There is something fundamentally wrong with paying a pastor $600K to lead a church. The ostentatious display of wealth for a religion that is supposedly build on service and charity is as out of place as diamonds on a skid row bum. At least some of the parishioners had the good sense to file a lawsuit.
Manhattan's Riverside Church - one of the country's most illustrious religious institutions - is paying its new senior pastor, the Rev. Brad Braxton, more than $600,000 in annual compensation.
That's twice what Braxton's predecessor, James Forbes, one of the country's best-known preachers, was getting after running Riverside for more than 18 years.
Why do men like Pastor Braxton demand such a high salary? I do not mean to offend people with this question. I am curious. Do people think that becoming a pastor is they way to grow rich? A friend once told me that the salary of a pastor should be no more than the average of the church. This seems fair. Is the average salary of Riverside Church $600K? Something tells me no.
Pastor Braxton seems like the real deal. He was a Rhodes Scholar, earned a Masters Degree at the University of Oxford, England. And earned Ph.D. at Emory University. He preaches well, and writes even better. Plus – he stood up against proposition 8. The man is good and honestly, I like him, which makes me wonder all the more about the inconsistency in his pay. Can anyone explain it?
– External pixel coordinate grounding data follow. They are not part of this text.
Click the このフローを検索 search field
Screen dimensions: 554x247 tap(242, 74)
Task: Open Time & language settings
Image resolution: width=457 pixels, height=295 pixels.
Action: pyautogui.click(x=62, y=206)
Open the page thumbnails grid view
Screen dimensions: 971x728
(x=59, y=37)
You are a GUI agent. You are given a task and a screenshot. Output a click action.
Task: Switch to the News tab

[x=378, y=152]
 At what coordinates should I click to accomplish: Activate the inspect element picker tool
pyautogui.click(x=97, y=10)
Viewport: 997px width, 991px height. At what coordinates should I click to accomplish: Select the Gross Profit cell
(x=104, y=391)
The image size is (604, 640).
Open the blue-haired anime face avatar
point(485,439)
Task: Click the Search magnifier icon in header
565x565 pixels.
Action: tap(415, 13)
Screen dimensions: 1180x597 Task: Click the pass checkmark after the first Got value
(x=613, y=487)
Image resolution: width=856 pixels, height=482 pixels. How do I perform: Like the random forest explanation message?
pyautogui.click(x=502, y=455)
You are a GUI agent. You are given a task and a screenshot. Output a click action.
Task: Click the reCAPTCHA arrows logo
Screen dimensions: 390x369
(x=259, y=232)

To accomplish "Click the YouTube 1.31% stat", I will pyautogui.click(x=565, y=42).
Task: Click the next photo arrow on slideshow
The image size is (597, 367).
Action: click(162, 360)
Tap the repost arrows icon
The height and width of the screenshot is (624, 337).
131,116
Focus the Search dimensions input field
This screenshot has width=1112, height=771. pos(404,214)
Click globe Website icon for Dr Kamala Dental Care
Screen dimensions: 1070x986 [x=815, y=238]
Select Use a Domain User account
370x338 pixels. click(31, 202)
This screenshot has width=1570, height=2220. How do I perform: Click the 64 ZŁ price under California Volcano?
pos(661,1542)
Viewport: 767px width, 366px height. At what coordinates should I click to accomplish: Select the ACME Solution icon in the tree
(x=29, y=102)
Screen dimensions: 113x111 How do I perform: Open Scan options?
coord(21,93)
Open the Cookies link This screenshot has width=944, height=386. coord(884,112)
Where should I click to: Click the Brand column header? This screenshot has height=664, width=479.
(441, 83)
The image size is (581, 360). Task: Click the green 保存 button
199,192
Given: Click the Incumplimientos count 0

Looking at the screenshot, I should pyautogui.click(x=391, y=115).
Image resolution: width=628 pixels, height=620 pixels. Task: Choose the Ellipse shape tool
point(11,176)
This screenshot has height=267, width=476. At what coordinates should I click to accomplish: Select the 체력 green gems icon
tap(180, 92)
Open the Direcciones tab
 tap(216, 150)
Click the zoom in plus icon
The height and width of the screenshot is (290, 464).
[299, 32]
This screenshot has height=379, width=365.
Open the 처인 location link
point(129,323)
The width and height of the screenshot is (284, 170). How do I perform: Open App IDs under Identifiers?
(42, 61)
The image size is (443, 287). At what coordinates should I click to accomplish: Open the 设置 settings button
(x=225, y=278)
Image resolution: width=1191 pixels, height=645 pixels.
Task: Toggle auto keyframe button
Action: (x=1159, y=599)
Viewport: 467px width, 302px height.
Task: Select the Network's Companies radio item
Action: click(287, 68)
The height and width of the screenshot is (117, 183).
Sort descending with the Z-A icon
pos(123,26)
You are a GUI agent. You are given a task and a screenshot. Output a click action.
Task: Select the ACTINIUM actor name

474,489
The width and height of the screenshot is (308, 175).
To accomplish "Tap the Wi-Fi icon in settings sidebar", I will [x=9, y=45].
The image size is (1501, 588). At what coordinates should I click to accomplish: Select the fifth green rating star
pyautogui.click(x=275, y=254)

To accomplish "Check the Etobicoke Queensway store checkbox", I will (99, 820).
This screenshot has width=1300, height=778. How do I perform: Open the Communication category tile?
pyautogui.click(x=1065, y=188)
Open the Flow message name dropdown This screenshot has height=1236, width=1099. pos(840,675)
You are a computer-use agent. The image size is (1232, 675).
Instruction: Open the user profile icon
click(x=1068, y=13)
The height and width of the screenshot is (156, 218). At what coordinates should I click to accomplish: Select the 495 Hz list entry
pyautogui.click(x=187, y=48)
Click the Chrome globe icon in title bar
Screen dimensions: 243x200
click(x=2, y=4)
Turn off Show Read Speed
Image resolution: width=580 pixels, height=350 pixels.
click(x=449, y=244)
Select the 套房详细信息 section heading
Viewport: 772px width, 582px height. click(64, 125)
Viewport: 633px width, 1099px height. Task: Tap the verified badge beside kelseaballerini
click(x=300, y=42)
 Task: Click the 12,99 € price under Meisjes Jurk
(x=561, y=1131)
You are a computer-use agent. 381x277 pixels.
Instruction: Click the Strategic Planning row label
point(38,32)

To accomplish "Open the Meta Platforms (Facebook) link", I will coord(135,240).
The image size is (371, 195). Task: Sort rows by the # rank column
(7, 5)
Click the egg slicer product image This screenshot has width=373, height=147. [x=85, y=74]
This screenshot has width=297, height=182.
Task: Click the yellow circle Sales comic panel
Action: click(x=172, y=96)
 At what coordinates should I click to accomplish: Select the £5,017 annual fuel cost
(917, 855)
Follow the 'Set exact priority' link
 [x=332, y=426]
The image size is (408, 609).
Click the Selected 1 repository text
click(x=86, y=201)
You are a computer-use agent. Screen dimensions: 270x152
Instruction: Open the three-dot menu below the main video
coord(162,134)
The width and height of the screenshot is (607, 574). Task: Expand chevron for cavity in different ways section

His compensation package is generous:
- $250,000 in salary.
- $11,500 monthly housing allowance.
- Private school tuition for his child.
- A full-time maid.
- Entertainment, travel and "professional development" allowances.
- Pension and life insurance benefits.
- An equity allowance for Braxton to save up to buy a home.
If he were running a business, I would not consider it odd. But then, a church is a business, right?